Soon after, courts began recognizing the right of privacy in civil cases. By 1960, in his seminal review article entitled Privacy (48 Cal.L.Rev 383), William Prosser wrote, “In one form or another,” the right of privacy “was declared to exist by the overwhelming majority of the American courts.” That led to uniform standards. Some states enacted limited or sweeping state-specific statutes, replacing the common law with statutory provisions and penalties. Federal appeals courts weighed in when conflicts between state law arose. This slow progression from initial recognition of a personal privacy right in 1890, to today’s modern statutes and expansive development of common law, won’t appeal to those pushing for regulation of AI now.

Even so, the process has to begin somewhere, and it could very well start with an assessment of the personal rights that should be recognized arising from interactions with or the use of AI technologies. Already, personal rights recognized by courts and embodied in statutes apply to AI technologies. But there is one personal right, potentially unique to AI technologies, that has been suggested: the right to know why (or how) an AI technology took a particular action (or made a decision) affecting a person.
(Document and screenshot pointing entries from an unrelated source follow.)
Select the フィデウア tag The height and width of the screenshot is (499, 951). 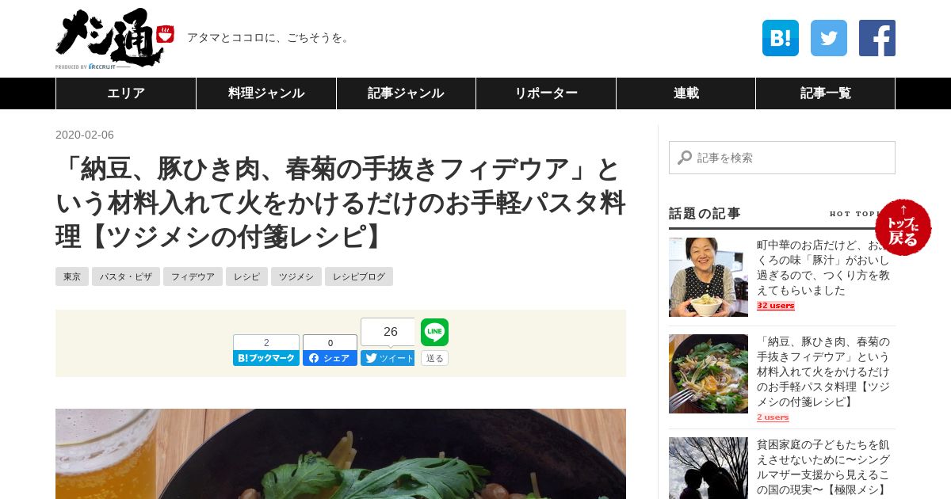click(193, 276)
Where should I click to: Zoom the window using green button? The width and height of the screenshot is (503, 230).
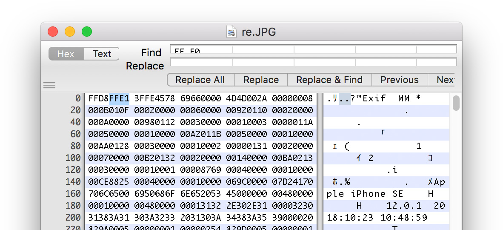87,32
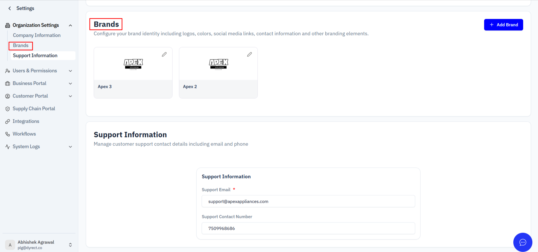Click the back arrow next to Settings
The width and height of the screenshot is (538, 252).
click(10, 8)
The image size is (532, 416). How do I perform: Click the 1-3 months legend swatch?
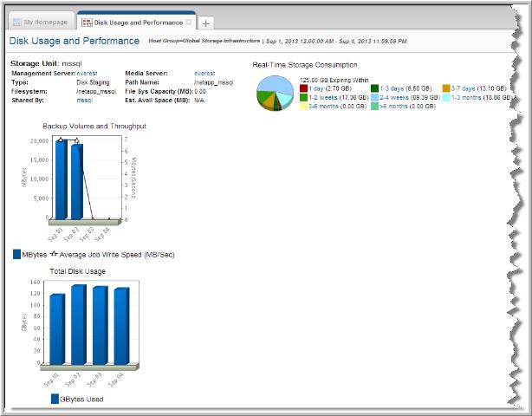click(445, 97)
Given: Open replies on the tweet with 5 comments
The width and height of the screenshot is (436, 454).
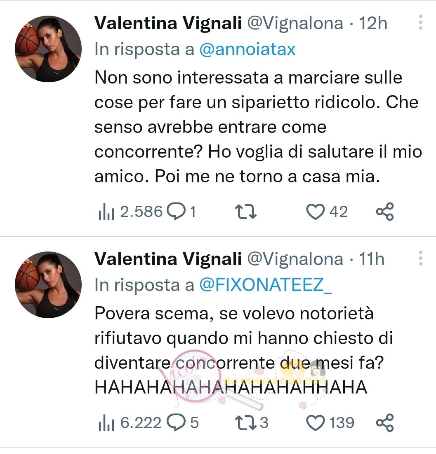Looking at the screenshot, I should click(x=183, y=423).
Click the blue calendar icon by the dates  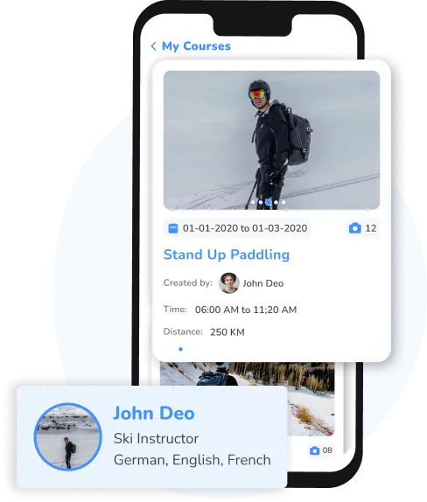(173, 228)
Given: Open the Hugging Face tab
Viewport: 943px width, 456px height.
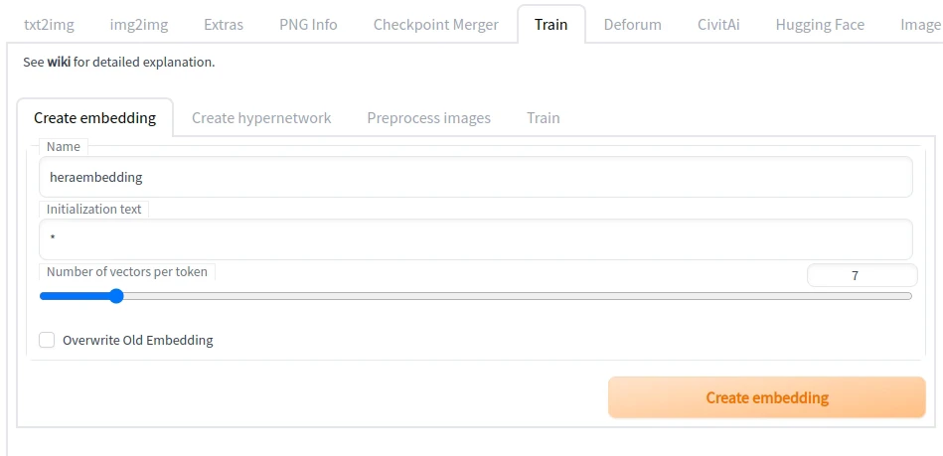Looking at the screenshot, I should click(x=820, y=24).
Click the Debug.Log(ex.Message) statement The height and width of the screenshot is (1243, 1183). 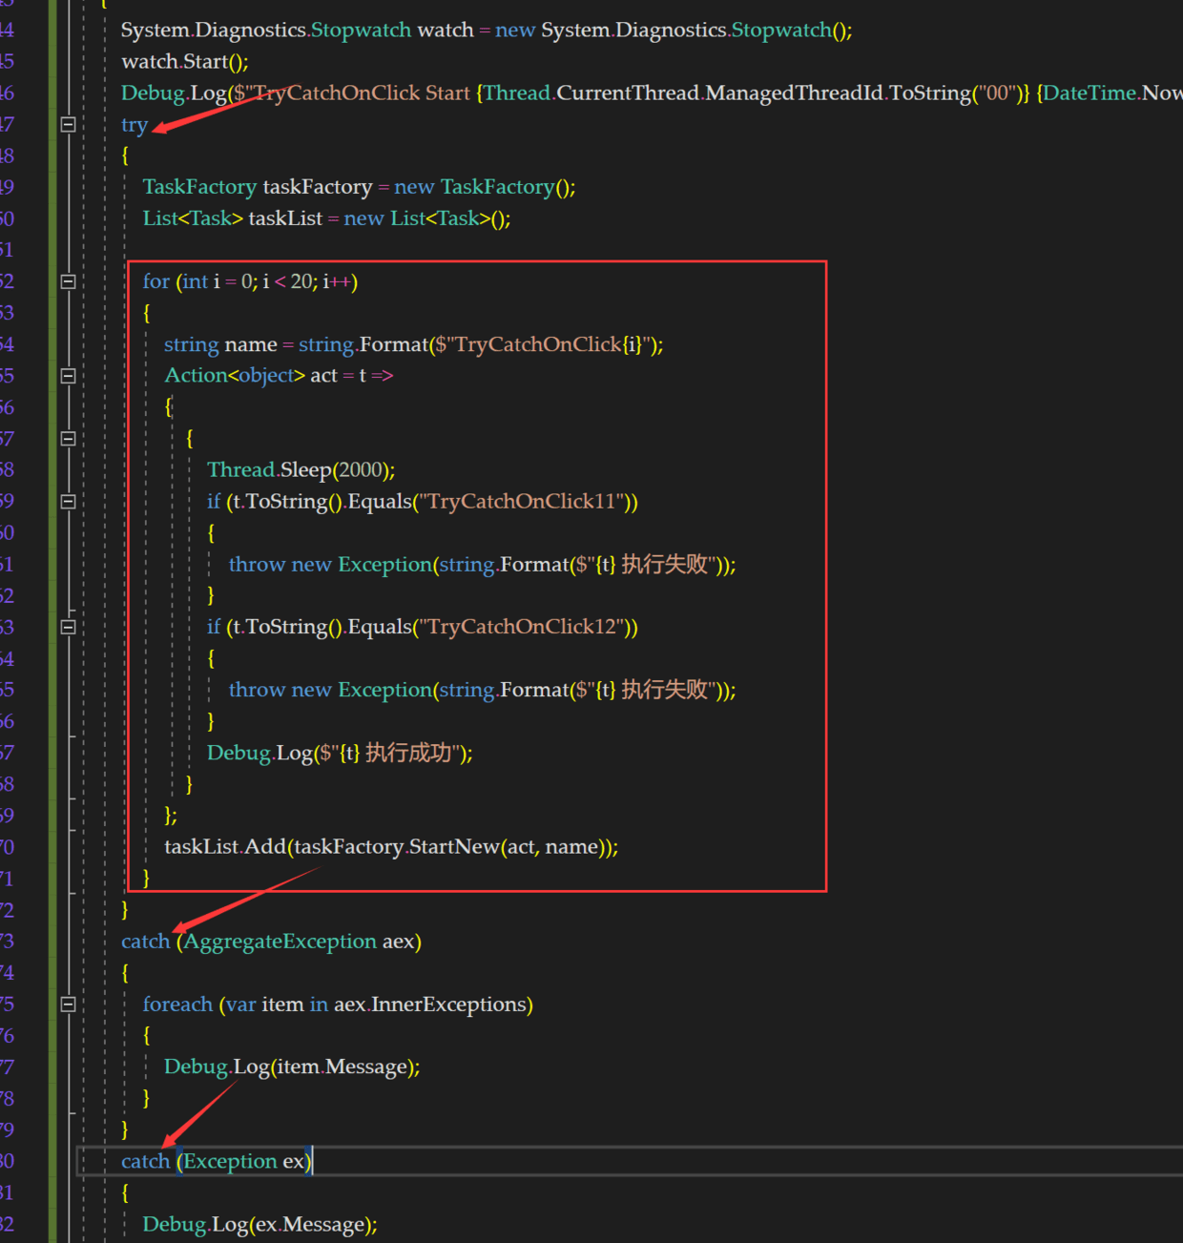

Take, for example, an adverse credit decision by a bank that relies on machine learning algorithms to decide whether a customer should be given credit. Should that customer have the right to know why (or how) the system made the credit-worthiness decision? FastCompany writer Cliff Kuang explored this proposition in his recent article, “Can A.I. Be Taught to Explain Itself?” published in the New York Times (November 21, 2017).
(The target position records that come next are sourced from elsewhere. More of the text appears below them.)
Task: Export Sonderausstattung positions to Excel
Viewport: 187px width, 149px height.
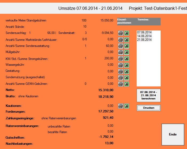Action: pyautogui.click(x=127, y=46)
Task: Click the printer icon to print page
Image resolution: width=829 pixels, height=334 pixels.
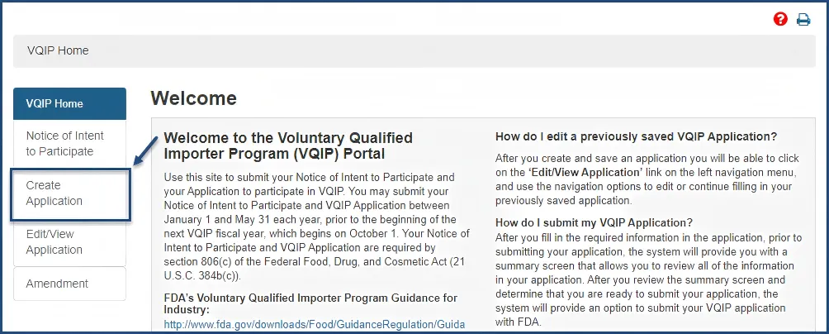Action: (803, 19)
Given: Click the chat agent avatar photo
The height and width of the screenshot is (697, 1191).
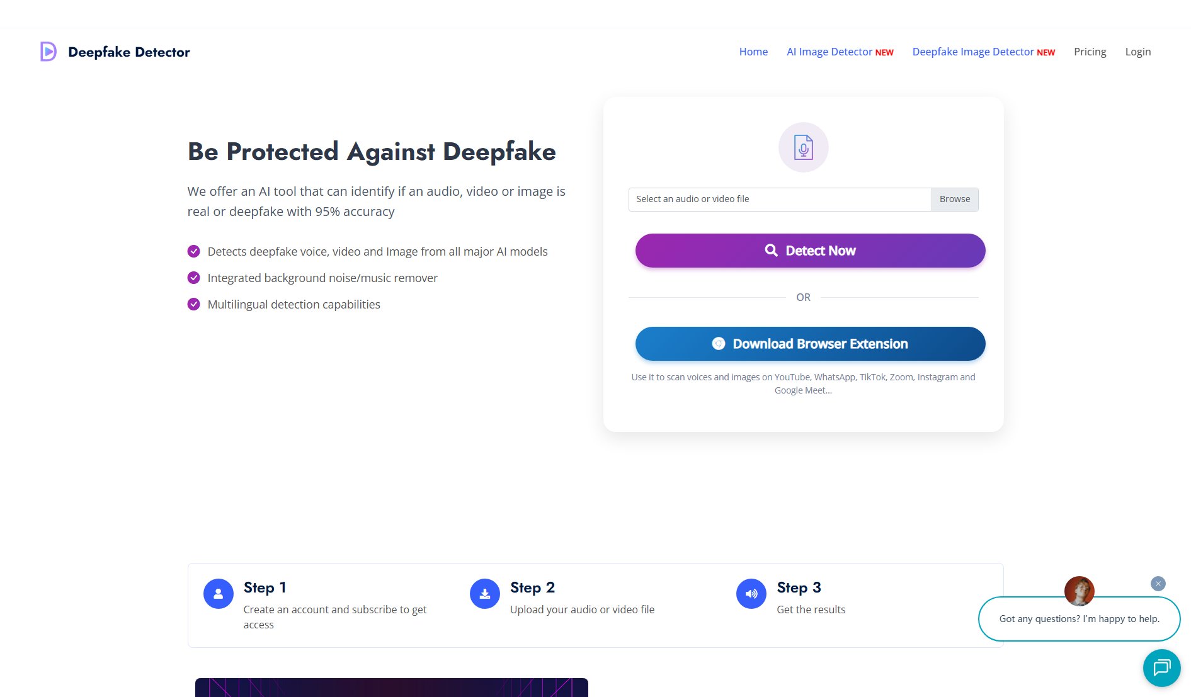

If AI could explain itself, the banking customer might want to ask it what kind of training data was used and whether the data was biased, or whether there was an errant line of python coding to blame, or whether the AI gave the appropriate weight to the customer’s credit history. Given the nature of AI technologies, some of these questions, and even more general ones, may only be answered by opening the AI black box. But even then it may be impossible to pinpoint how the AI technology made its decision. In Europe, “tell me why/how” regulations are expected to become effective in May 2018. As I will discuss in a future post, many practical obstacles face those wishing to build a statute or regulatory framework around the right of consumers to demand from businesses that their AI explain why it made or took a particular adverse action.

Regulation of AI will likely happen. In fact, we are already seeing the beginning of direct legislative/regulatory efforts aimed at the autonomous driving industry. Whether interest in expanding those efforts to other AI technologies grows or lags may depend at least in part on whether people believe they have personal rights at stake in AI, and whether those rights are being protected by current laws and regulations.